- **THE TASK**: Before you finish, make sure each line of the records has been retyped exactly.
### DATA FOR REVIEW
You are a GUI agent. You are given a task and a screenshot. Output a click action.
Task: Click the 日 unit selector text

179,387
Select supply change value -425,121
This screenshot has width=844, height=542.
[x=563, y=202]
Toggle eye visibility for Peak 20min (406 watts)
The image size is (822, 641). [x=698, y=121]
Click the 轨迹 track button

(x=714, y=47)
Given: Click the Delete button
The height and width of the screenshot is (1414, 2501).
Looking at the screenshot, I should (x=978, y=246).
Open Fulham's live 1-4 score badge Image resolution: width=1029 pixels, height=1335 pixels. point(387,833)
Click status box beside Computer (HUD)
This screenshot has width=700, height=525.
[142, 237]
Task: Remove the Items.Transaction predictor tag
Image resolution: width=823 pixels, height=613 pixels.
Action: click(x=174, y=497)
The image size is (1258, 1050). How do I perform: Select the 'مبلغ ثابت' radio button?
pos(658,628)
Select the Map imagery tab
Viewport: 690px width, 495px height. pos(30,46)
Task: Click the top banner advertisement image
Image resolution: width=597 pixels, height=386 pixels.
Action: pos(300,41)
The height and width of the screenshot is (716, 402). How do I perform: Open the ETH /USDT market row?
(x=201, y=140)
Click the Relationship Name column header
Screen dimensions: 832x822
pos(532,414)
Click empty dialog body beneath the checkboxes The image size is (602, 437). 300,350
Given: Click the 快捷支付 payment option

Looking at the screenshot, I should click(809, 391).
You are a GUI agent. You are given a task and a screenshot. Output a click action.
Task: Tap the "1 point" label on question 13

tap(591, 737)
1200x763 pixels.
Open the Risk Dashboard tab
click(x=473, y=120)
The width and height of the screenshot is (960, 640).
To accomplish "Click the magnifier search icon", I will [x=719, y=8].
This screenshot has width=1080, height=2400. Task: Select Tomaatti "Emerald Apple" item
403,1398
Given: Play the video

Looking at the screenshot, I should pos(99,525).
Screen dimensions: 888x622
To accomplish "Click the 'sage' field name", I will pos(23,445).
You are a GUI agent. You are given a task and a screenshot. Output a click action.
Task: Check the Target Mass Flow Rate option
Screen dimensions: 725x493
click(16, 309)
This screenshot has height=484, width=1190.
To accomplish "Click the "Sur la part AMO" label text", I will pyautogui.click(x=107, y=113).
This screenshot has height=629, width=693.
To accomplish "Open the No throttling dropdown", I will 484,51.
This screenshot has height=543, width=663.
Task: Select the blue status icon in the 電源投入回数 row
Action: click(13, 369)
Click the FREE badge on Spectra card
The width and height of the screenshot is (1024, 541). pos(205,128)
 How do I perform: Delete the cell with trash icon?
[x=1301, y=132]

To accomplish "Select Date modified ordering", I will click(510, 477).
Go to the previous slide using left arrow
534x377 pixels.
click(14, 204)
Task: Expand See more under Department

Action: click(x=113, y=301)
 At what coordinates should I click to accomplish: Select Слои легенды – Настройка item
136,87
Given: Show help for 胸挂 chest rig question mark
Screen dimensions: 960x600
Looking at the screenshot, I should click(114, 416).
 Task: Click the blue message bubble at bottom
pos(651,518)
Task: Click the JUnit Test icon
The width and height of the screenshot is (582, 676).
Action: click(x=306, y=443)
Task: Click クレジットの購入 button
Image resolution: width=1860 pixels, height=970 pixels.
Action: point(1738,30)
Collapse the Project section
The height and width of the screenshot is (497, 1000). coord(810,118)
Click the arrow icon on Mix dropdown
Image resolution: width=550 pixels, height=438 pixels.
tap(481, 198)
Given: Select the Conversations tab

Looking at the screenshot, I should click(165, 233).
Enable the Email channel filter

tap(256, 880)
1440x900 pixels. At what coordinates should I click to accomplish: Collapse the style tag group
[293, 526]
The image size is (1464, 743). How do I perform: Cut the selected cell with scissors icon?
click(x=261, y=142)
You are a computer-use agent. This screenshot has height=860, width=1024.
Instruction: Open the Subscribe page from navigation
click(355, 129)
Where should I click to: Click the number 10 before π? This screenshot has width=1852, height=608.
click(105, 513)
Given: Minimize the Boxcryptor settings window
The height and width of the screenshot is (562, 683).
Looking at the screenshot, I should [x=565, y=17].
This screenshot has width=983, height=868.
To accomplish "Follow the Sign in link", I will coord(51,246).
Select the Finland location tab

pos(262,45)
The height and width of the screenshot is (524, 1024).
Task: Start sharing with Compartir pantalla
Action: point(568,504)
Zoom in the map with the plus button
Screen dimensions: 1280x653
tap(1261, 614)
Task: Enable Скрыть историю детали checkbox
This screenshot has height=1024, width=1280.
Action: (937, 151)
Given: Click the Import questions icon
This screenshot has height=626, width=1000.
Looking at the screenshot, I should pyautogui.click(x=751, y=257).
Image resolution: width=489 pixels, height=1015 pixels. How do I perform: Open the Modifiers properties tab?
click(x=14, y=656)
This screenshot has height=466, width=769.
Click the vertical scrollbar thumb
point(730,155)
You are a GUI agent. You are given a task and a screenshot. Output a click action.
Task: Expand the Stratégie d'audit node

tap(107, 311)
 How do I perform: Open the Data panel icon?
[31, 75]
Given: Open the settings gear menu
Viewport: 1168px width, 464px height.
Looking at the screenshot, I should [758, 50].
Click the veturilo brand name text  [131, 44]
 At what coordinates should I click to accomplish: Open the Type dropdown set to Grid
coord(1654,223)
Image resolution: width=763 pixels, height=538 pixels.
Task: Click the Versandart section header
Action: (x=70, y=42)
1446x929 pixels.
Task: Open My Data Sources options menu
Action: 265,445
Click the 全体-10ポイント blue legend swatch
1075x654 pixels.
######
- **EXERCISE ANSWER**:
You are a GUI agent. You are given a task and a screenshot. Output a click action.
Task: Click the 日 unit selector text

179,387
Select supply change value -425,121
This screenshot has width=844, height=542.
[x=563, y=202]
Toggle eye visibility for Peak 20min (406 watts)
The image size is (822, 641). [x=698, y=121]
Click the 轨迹 track button

(x=714, y=47)
Given: Click the Delete button
The height and width of the screenshot is (1414, 2501).
Looking at the screenshot, I should (x=978, y=246).
Open Fulham's live 1-4 score badge Image resolution: width=1029 pixels, height=1335 pixels. point(387,833)
Click status box beside Computer (HUD)
This screenshot has width=700, height=525.
[142, 237]
Task: Remove the Items.Transaction predictor tag
Image resolution: width=823 pixels, height=613 pixels.
Action: click(x=174, y=497)
The image size is (1258, 1050). How do I perform: Select the 'مبلغ ثابت' radio button?
pos(658,628)
Select the Map imagery tab
Viewport: 690px width, 495px height. pos(30,46)
Task: Click the top banner advertisement image
Image resolution: width=597 pixels, height=386 pixels.
Action: pos(300,41)
The height and width of the screenshot is (716, 402). How do I perform: Open the ETH /USDT market row?
(x=201, y=140)
Click the Relationship Name column header
Screen dimensions: 832x822
pos(532,414)
Click empty dialog body beneath the checkboxes The image size is (602, 437). 300,350
Given: Click the 快捷支付 payment option

Looking at the screenshot, I should click(809, 391).
You are a GUI agent. You are given a task and a screenshot. Output a click action.
Task: Tap the "1 point" label on question 13

tap(591, 737)
1200x763 pixels.
Open the Risk Dashboard tab
click(x=473, y=120)
The width and height of the screenshot is (960, 640).
To accomplish "Click the magnifier search icon", I will [x=719, y=8].
This screenshot has width=1080, height=2400. Task: Select Tomaatti "Emerald Apple" item
403,1398
Given: Play the video

Looking at the screenshot, I should pos(99,525).
Screen dimensions: 888x622
To accomplish "Click the 'sage' field name", I will pos(23,445).
You are a GUI agent. You are given a task and a screenshot. Output a click action.
Task: Check the Target Mass Flow Rate option
Screen dimensions: 725x493
click(16, 309)
This screenshot has height=484, width=1190.
To accomplish "Click the "Sur la part AMO" label text", I will pyautogui.click(x=107, y=113).
This screenshot has height=629, width=693.
To accomplish "Open the No throttling dropdown", I will 484,51.
This screenshot has height=543, width=663.
Task: Select the blue status icon in the 電源投入回数 row
Action: click(13, 369)
Click the FREE badge on Spectra card
The width and height of the screenshot is (1024, 541). pos(205,128)
 How do I perform: Delete the cell with trash icon?
[x=1301, y=132]

To accomplish "Select Date modified ordering", I will click(510, 477).
Go to the previous slide using left arrow
534x377 pixels.
click(14, 204)
Task: Expand See more under Department

Action: click(x=113, y=301)
 At what coordinates should I click to accomplish: Select Слои легенды – Настройка item
136,87
Given: Show help for 胸挂 chest rig question mark
Screen dimensions: 960x600
Looking at the screenshot, I should click(114, 416).
 Task: Click the blue message bubble at bottom
pos(651,518)
Task: Click the JUnit Test icon
The width and height of the screenshot is (582, 676).
Action: click(x=306, y=443)
Task: Click クレジットの購入 button
Image resolution: width=1860 pixels, height=970 pixels.
Action: point(1738,30)
Collapse the Project section
The height and width of the screenshot is (497, 1000). coord(810,118)
Click the arrow icon on Mix dropdown
Image resolution: width=550 pixels, height=438 pixels.
tap(481, 198)
Given: Select the Conversations tab

Looking at the screenshot, I should click(165, 233).
Enable the Email channel filter

tap(256, 880)
1440x900 pixels. At what coordinates should I click to accomplish: Collapse the style tag group
[293, 526]
The image size is (1464, 743). How do I perform: Cut the selected cell with scissors icon?
click(x=261, y=142)
You are a computer-use agent. This screenshot has height=860, width=1024.
Instruction: Open the Subscribe page from navigation
click(355, 129)
Where should I click to: Click the number 10 before π? This screenshot has width=1852, height=608.
click(105, 513)
Given: Minimize the Boxcryptor settings window
The height and width of the screenshot is (562, 683).
Looking at the screenshot, I should [x=565, y=17].
This screenshot has width=983, height=868.
To accomplish "Follow the Sign in link", I will coord(51,246).
Select the Finland location tab

pos(262,45)
The height and width of the screenshot is (524, 1024).
Task: Start sharing with Compartir pantalla
Action: point(568,504)
Zoom in the map with the plus button
Screen dimensions: 1280x653
tap(1261, 614)
Task: Enable Скрыть историю детали checkbox
This screenshot has height=1024, width=1280.
Action: (937, 151)
Given: Click the Import questions icon
This screenshot has height=626, width=1000.
Looking at the screenshot, I should pyautogui.click(x=751, y=257).
Image resolution: width=489 pixels, height=1015 pixels. How do I perform: Open the Modifiers properties tab?
click(x=14, y=656)
This screenshot has height=466, width=769.
Click the vertical scrollbar thumb
point(730,155)
You are a GUI agent. You are given a task and a screenshot. Output a click action.
Task: Expand the Stratégie d'audit node

tap(107, 311)
 How do I perform: Open the Data panel icon?
[31, 75]
Given: Open the settings gear menu
Viewport: 1168px width, 464px height.
Looking at the screenshot, I should [758, 50].
Click the veturilo brand name text  [131, 44]
 At what coordinates should I click to accomplish: Open the Type dropdown set to Grid
coord(1654,223)
Image resolution: width=763 pixels, height=538 pixels.
Task: Click the Versandart section header
Action: (x=70, y=42)
1446x929 pixels.
Task: Open My Data Sources options menu
Action: 265,445
Click the 全体-10ポイント blue legend swatch
1075x654 pixels.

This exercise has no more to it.